[Required work]: Copy the data from the line containing "This screenshot has width=950, height=550." down through the line containing "coordinates (308, 359).", changing "Identify the location of" to "Find the position of" and leaving everything else untouched.

[Data extract]:

------

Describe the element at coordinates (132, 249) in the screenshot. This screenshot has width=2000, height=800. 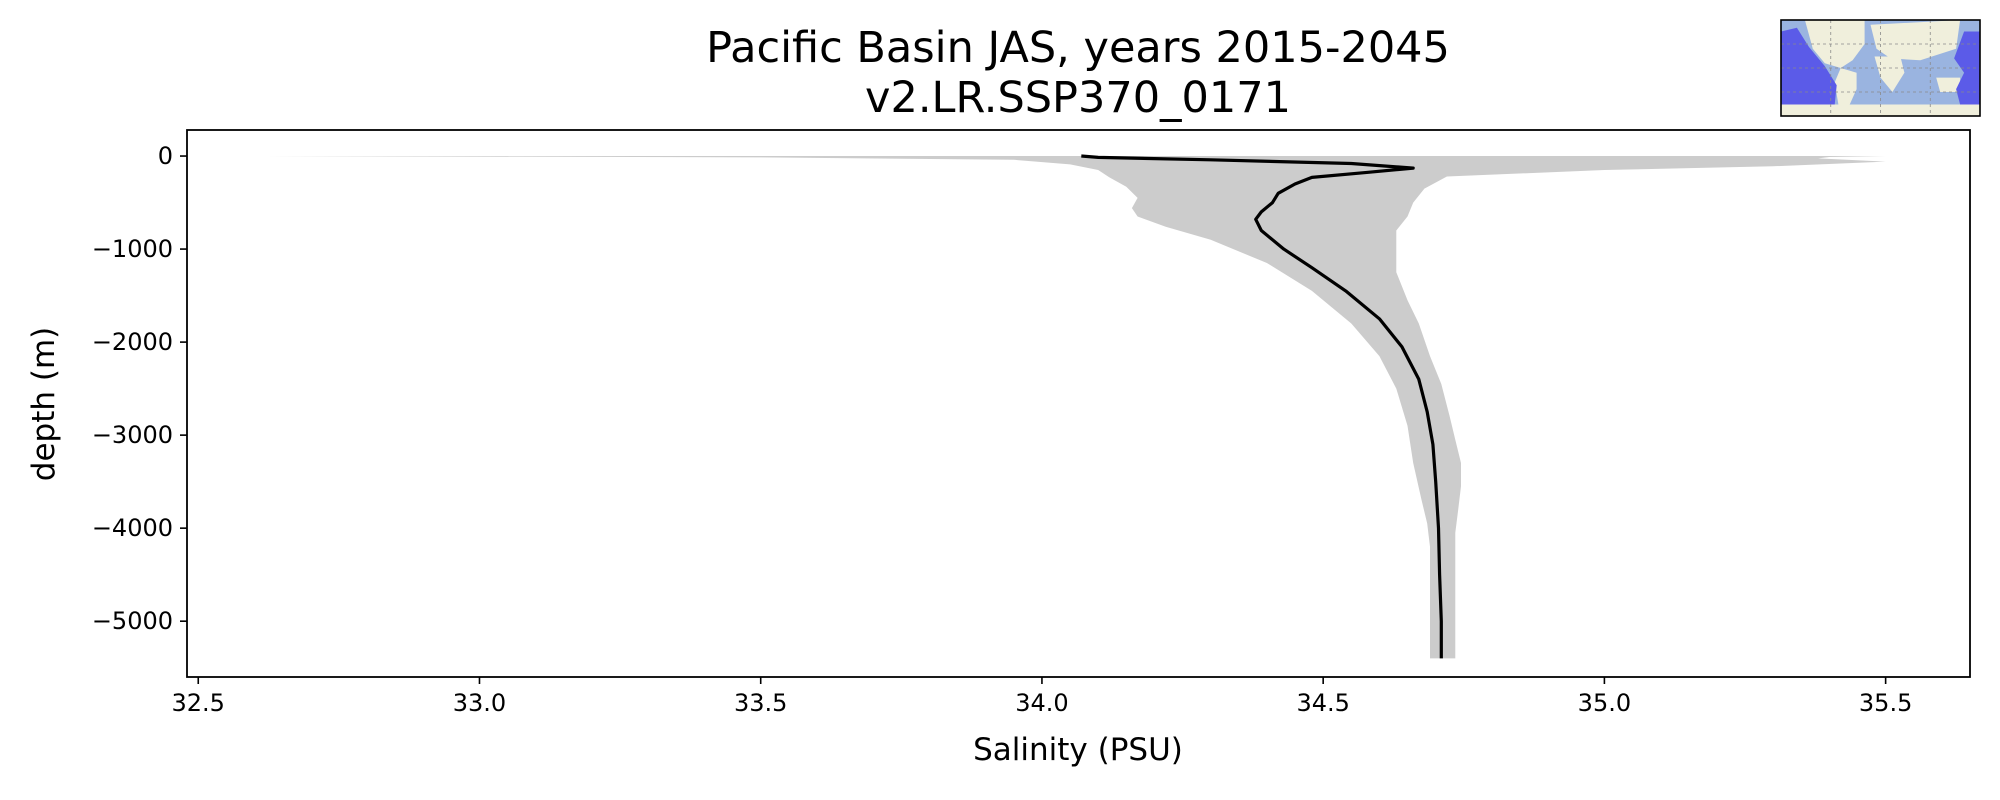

------

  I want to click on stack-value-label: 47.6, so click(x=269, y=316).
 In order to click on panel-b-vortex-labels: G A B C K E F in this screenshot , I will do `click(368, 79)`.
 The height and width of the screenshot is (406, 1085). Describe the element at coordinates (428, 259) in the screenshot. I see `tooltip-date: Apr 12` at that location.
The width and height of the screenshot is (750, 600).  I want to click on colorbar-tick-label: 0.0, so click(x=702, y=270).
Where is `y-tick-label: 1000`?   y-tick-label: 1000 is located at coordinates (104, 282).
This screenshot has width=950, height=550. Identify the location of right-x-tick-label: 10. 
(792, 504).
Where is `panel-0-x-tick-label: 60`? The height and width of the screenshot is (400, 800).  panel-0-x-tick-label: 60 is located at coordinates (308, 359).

------

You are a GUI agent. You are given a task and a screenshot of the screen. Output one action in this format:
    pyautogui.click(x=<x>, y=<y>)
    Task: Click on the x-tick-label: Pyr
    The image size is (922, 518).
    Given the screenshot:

------

[Expected answer]:
This screenshot has width=950, height=550. Find the position of right-x-tick-label: 10. 
(792, 504).
Where is `panel-0-x-tick-label: 60`? The height and width of the screenshot is (400, 800).  panel-0-x-tick-label: 60 is located at coordinates (308, 359).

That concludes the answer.